Problem requirements:
Among the lines below, which ones contain the word "tweet"? Copy every such line.

(Study material Opens)

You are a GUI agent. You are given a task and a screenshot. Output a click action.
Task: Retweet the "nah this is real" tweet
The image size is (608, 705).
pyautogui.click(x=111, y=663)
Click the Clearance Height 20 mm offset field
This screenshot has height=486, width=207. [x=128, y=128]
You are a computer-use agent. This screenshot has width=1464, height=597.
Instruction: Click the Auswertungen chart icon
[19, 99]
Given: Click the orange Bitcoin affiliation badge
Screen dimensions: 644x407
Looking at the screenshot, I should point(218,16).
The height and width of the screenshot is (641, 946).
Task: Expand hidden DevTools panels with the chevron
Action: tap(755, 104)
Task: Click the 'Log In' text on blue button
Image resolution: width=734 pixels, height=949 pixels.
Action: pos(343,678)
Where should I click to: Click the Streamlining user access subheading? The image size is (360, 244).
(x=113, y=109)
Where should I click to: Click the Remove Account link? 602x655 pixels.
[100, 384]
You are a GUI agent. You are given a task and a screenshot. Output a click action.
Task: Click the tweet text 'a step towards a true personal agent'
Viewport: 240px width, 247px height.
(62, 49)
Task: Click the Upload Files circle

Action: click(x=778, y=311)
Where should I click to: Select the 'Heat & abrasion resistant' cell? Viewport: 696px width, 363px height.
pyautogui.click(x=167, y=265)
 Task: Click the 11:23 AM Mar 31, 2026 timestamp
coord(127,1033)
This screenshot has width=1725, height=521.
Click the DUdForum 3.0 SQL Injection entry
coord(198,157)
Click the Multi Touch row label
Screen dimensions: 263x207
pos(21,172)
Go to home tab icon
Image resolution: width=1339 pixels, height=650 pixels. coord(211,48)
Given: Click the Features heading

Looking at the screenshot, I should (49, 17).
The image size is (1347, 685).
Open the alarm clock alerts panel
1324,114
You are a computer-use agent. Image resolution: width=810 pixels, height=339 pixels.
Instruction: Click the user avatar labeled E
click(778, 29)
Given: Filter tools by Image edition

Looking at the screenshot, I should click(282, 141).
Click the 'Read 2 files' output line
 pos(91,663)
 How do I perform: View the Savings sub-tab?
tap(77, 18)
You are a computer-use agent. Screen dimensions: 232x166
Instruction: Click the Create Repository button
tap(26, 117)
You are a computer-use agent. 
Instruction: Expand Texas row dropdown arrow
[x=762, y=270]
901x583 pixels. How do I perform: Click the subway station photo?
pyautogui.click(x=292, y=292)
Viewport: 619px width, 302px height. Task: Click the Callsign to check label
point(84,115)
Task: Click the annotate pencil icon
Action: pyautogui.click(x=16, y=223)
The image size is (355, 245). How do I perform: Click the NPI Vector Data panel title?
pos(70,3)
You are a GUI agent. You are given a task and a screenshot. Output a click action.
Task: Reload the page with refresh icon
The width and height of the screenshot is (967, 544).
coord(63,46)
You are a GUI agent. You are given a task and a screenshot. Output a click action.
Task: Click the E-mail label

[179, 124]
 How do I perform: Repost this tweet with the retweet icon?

(Study material Closes)

Response to this task:
Task: Retweet the "nah this is real" tweet
Task: Click the tweet text 'a step towards a true personal agent'
 How do I perform: Repost this tweet with the retweet icon?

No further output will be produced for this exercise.